start DATASET RECORDS

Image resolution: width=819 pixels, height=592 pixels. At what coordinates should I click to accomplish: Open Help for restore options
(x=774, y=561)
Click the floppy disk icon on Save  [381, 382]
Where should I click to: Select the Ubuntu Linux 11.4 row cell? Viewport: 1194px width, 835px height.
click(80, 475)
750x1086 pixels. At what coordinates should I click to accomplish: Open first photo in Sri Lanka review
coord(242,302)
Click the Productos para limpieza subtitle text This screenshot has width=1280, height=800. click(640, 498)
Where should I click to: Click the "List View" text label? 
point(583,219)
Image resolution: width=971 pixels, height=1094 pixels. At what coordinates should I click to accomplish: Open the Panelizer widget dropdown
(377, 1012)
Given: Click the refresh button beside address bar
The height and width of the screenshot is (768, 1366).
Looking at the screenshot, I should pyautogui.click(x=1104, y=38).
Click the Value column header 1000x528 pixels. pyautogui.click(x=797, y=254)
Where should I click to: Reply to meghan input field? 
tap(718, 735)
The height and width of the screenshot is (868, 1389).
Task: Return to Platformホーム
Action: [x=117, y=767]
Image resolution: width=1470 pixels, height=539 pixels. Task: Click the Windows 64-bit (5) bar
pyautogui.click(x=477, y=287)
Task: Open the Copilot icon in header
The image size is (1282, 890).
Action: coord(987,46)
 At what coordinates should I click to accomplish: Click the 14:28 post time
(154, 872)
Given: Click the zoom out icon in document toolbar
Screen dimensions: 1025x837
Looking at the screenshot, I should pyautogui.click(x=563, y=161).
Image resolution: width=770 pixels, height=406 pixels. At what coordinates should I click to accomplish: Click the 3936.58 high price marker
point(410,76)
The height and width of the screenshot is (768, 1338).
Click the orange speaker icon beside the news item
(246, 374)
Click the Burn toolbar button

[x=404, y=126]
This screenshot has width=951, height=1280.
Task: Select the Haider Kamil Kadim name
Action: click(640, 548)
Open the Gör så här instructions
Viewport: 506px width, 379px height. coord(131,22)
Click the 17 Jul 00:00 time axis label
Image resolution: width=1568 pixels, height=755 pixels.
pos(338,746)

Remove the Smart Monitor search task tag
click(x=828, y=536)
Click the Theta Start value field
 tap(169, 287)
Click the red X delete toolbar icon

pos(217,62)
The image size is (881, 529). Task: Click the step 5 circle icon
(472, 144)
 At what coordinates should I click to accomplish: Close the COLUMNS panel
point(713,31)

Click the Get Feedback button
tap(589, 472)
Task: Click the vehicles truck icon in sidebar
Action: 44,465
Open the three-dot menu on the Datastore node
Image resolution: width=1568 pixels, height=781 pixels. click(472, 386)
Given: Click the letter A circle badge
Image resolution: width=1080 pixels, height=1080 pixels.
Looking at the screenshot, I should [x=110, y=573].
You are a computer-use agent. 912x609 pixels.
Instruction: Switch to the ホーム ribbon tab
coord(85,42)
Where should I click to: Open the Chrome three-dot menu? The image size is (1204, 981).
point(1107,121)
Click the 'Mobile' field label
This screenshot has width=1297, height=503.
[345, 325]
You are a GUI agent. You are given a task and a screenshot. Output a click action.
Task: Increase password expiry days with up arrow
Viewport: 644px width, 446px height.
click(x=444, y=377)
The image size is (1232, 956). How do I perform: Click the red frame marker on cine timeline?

end DATASET RECORDS

» PROBLEM DETAILS
Copy the lines from the start of the records through the line that contains "point(410,76)" without any changes.

» REPLY
Image resolution: width=819 pixels, height=592 pixels. At what coordinates should I click to accomplish: Open Help for restore options
(x=774, y=561)
Click the floppy disk icon on Save  [381, 382]
Where should I click to: Select the Ubuntu Linux 11.4 row cell? Viewport: 1194px width, 835px height.
click(80, 475)
750x1086 pixels. At what coordinates should I click to accomplish: Open first photo in Sri Lanka review
coord(242,302)
Click the Productos para limpieza subtitle text This screenshot has width=1280, height=800. click(640, 498)
Where should I click to: Click the "List View" text label? 
point(583,219)
Image resolution: width=971 pixels, height=1094 pixels. At what coordinates should I click to accomplish: Open the Panelizer widget dropdown
(377, 1012)
Given: Click the refresh button beside address bar
The height and width of the screenshot is (768, 1366).
Looking at the screenshot, I should pyautogui.click(x=1104, y=38).
Click the Value column header 1000x528 pixels. pyautogui.click(x=797, y=254)
Where should I click to: Reply to meghan input field? 
tap(718, 735)
The height and width of the screenshot is (868, 1389).
Task: Return to Platformホーム
Action: [x=117, y=767]
Image resolution: width=1470 pixels, height=539 pixels. Task: Click the Windows 64-bit (5) bar
pyautogui.click(x=477, y=287)
Task: Open the Copilot icon in header
The image size is (1282, 890).
Action: coord(987,46)
 At what coordinates should I click to accomplish: Click the 14:28 post time
(154, 872)
Given: Click the zoom out icon in document toolbar
Screen dimensions: 1025x837
Looking at the screenshot, I should pyautogui.click(x=563, y=161).
Image resolution: width=770 pixels, height=406 pixels. At what coordinates should I click to accomplish: Click the 3936.58 high price marker
point(410,76)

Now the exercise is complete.